DIRECTIONS:
#1 Print the stretch of the agreement excerpt from "6. REPRESENTATIONS AND" through "IN CAPITALIZATION, ETC.", word for word.
#2 List every distinct defined term in section 6 of the agreement excerpt, meaning words capitalized as proper terms rather than because they start a sentence or heading.

PAGE:
6. REPRESENTATIONS AND WARRANTY OF GRANTEE. Grantee hereby represents
and warrants to Issuer that:
(a) Grantee has all requisite corporate power and authority to
enter into this Agreement and, subject to any approvals or consents referred to
herein, to consummate the transactions contemplated hereby. The execution and
delivery of this Agreement and the consummation of the transactions
contemplated hereby have been duly authorized by all necessary corporate action
on the part of Grantee. This Agreement has been duly executed and delivered by
Grantee.
(b) This Option is not being, and any Option Shares or other
securities acquired by Grantee upon exercise of the Option will not be,
transferred or otherwise disposed of except in a transaction registered or
exempt from registration under the Securities Laws.
7. ADJUSTMENT UPON CHANGES IN CAPITALIZATION, ETC.

Dataset excerpt
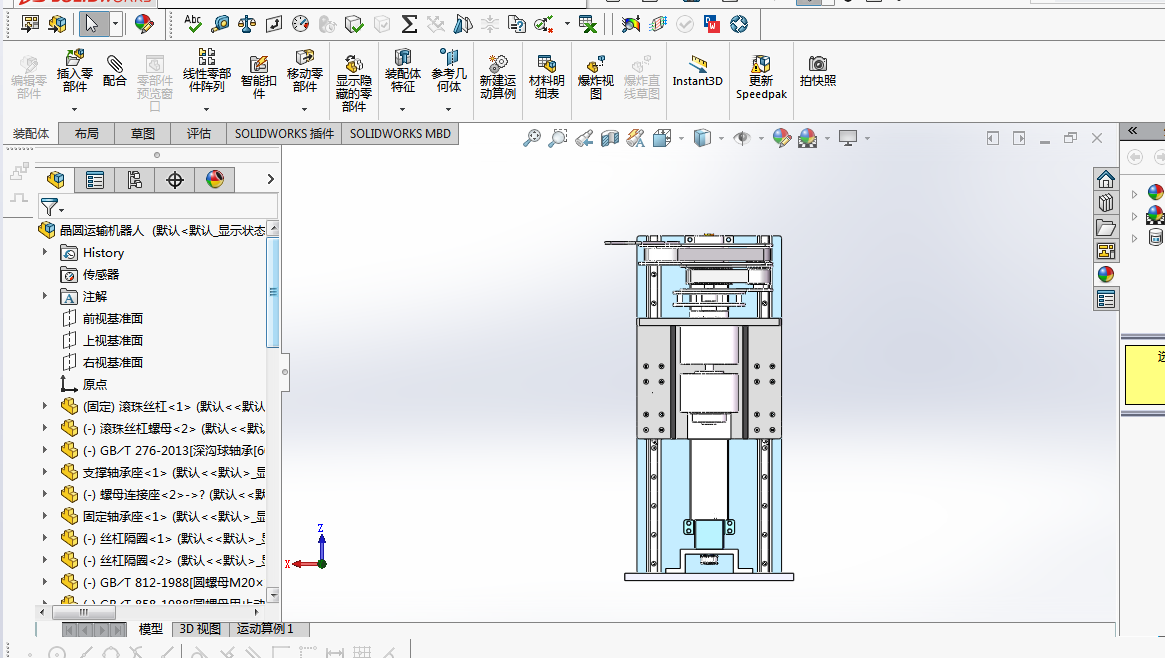Click the Zoom to Fit magnifier icon
The height and width of the screenshot is (658, 1165).
coord(532,138)
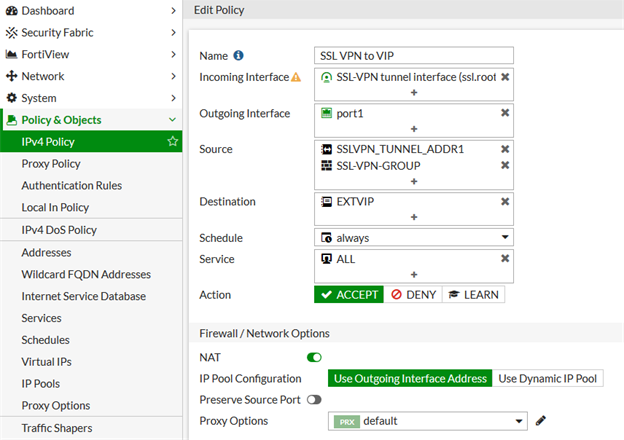
Task: Remove SSL-VPN tunnel interface entry
Action: (505, 77)

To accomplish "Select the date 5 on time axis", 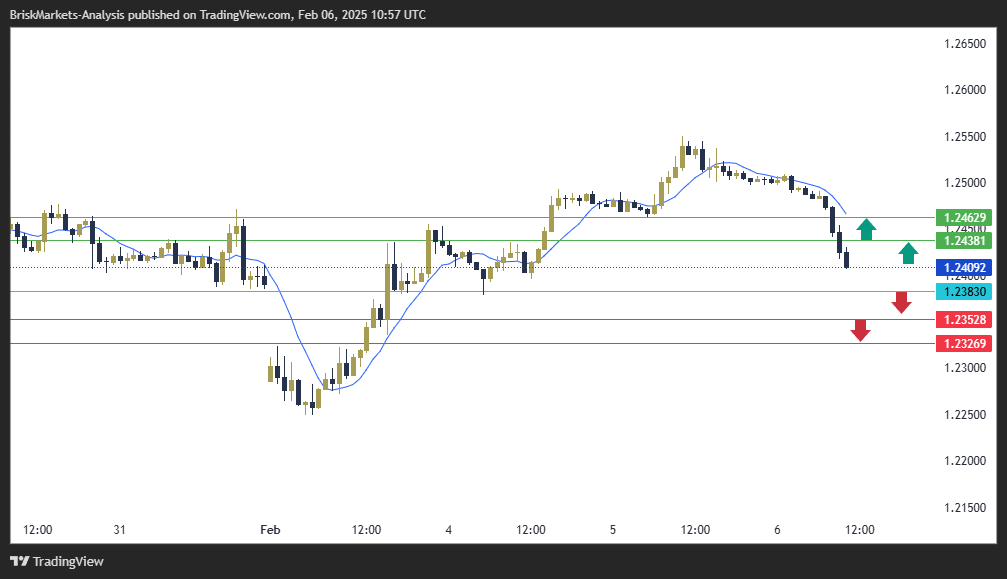I will point(613,529).
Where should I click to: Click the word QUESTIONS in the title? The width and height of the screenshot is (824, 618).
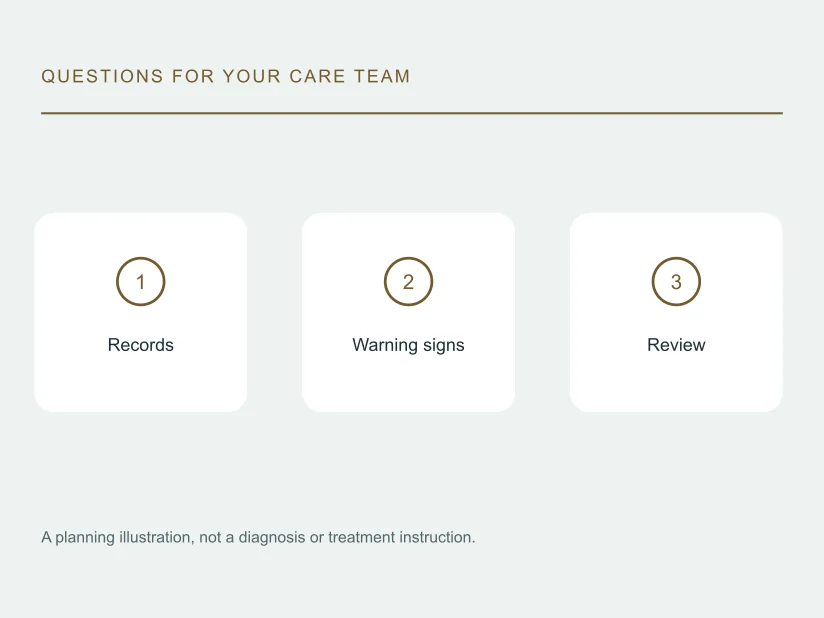(x=102, y=76)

COMPLETE ANSWERS:
#1
6. REPRESENTATIONS AND WARRANTY OF GRANTEE. Grantee hereby represents
and warrants to Issuer that:
(a) Grantee has all requisite corporate power and authority to
enter into this Agreement and, subject to any approvals or consents referred to
herein, to consummate the transactions contemplated hereby. The execution and
delivery of this Agreement and the consummation of the transactions
contemplated hereby have been duly authorized by all necessary corporate action
on the part of Grantee. This Agreement has been duly executed and delivered by
Grantee.
(b) This Option is not being, and any Option Shares or other
securities acquired by Grantee upon exercise of the Option will not be,
transferred or otherwise disposed of except in a transaction registered or
exempt from registration under the Securities Laws.
7. ADJUSTMENT UPON CHANGES IN CAPITALIZATION, ETC.

#2
Grantee
Issuer
Agreement
Option
Option Shares
Securities Laws